→ **Task description**
Please quote the lines below word for word, beginning at the line that contains "Open blend mode for bish layer" and stopping after the last line.

******

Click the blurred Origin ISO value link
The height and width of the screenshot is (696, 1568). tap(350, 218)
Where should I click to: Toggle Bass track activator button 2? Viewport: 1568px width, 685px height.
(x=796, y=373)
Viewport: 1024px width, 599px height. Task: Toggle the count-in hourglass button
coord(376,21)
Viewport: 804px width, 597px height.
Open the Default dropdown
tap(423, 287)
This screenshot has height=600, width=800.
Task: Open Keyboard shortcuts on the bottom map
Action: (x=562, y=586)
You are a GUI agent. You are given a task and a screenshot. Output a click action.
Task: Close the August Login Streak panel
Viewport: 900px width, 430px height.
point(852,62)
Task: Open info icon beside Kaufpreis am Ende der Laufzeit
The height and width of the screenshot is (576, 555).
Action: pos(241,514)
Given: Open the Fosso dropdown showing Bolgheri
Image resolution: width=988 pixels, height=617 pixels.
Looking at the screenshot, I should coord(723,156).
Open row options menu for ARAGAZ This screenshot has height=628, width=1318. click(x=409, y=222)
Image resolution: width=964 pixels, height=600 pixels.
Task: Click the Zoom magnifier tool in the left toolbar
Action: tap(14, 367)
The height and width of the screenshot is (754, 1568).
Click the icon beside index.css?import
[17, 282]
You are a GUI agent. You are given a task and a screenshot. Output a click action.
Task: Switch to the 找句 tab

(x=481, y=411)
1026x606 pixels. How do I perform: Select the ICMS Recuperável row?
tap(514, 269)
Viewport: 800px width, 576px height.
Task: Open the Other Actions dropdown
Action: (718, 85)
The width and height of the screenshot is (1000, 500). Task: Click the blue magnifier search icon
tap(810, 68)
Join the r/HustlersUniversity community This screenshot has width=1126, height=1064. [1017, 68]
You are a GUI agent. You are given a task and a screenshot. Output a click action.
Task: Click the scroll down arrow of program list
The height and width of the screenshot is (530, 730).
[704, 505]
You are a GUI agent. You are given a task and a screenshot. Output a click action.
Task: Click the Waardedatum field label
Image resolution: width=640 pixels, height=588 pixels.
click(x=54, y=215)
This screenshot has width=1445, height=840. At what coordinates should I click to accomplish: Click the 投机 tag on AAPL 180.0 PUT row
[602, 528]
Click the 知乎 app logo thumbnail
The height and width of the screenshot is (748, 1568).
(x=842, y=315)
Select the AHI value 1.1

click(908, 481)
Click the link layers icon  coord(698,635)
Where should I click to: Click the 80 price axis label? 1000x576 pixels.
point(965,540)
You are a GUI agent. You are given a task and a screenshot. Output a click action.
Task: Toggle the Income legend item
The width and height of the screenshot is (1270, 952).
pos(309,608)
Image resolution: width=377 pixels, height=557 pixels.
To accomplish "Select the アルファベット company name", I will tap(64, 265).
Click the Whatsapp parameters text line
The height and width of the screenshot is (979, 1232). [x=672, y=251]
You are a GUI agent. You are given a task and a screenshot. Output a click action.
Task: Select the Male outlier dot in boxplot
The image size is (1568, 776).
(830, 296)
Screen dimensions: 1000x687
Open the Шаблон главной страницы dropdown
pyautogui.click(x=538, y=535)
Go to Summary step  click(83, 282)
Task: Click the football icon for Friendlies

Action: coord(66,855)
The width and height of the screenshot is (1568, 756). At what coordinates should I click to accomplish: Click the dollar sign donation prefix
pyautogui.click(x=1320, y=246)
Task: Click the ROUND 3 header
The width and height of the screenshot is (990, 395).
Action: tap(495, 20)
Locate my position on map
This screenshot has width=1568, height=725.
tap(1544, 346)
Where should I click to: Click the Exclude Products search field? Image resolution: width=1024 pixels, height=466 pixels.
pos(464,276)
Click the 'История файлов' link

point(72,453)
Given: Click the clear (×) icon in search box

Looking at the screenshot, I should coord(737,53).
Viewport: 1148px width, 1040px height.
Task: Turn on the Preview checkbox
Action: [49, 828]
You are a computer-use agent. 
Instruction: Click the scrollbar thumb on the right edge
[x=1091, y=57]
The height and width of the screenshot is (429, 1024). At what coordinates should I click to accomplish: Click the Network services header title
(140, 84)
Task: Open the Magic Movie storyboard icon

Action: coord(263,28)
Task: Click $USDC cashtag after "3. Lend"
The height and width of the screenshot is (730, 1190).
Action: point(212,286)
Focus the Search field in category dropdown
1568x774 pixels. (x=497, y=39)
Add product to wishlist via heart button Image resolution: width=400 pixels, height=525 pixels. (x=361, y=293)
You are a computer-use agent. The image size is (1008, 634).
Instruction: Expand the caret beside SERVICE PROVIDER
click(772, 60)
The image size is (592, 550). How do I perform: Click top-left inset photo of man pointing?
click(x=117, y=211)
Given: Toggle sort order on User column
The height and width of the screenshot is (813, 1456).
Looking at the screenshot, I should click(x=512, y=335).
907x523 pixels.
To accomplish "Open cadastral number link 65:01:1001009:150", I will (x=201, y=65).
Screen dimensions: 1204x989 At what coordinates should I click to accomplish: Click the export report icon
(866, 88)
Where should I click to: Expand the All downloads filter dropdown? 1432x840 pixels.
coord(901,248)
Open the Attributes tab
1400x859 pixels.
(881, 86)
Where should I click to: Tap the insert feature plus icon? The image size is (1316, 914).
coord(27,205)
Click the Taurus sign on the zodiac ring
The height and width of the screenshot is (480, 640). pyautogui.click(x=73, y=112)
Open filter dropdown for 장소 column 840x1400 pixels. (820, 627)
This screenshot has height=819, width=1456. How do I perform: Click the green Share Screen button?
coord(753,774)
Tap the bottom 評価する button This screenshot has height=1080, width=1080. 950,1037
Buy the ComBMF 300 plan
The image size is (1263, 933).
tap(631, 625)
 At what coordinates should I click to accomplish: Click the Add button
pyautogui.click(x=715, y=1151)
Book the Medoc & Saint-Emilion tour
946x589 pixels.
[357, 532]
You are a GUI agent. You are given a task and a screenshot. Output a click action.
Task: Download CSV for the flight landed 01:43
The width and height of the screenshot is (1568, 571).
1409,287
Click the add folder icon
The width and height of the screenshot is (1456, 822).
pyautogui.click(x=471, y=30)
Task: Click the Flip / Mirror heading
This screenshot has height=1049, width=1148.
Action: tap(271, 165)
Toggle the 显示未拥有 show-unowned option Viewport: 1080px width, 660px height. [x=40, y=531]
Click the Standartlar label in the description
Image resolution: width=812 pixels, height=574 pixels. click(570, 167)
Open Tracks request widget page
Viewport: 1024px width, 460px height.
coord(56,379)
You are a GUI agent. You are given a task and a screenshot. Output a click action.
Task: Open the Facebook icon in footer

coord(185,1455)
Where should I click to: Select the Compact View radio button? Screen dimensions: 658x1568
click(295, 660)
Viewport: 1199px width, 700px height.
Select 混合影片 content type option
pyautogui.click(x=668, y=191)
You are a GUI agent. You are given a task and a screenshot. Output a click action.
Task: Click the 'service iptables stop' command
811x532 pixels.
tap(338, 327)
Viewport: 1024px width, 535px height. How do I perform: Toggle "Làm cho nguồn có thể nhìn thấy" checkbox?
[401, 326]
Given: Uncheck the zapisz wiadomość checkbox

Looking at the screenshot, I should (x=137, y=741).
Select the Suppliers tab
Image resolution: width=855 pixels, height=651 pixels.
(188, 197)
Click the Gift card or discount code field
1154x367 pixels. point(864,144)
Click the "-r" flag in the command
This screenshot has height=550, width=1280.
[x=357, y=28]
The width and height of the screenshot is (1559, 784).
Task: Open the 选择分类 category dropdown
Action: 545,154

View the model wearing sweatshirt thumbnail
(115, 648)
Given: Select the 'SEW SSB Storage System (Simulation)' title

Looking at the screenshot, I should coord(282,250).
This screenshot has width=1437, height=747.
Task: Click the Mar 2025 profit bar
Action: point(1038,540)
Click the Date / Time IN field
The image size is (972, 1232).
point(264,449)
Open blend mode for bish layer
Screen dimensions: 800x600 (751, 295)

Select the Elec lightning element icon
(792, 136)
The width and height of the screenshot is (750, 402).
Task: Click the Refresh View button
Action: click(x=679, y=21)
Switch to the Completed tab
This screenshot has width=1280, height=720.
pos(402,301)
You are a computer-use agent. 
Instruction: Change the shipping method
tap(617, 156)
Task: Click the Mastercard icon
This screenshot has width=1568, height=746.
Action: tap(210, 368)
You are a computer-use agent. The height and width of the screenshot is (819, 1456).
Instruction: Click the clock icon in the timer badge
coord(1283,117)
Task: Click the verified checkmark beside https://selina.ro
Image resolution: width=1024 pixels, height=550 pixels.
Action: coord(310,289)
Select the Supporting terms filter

******

→ **Solution to the problem**
Open blend mode for bish layer
Screen dimensions: 800x600 (751, 295)

Select the Elec lightning element icon
(792, 136)
The width and height of the screenshot is (750, 402).
Task: Click the Refresh View button
Action: click(x=679, y=21)
Switch to the Completed tab
This screenshot has width=1280, height=720.
pos(402,301)
You are a computer-use agent. 
Instruction: Change the shipping method
tap(617, 156)
Task: Click the Mastercard icon
This screenshot has width=1568, height=746.
Action: tap(210, 368)
You are a computer-use agent. The height and width of the screenshot is (819, 1456).
Instruction: Click the clock icon in the timer badge
coord(1283,117)
Task: Click the verified checkmark beside https://selina.ro
Image resolution: width=1024 pixels, height=550 pixels.
Action: coord(310,289)
Select the Supporting terms filter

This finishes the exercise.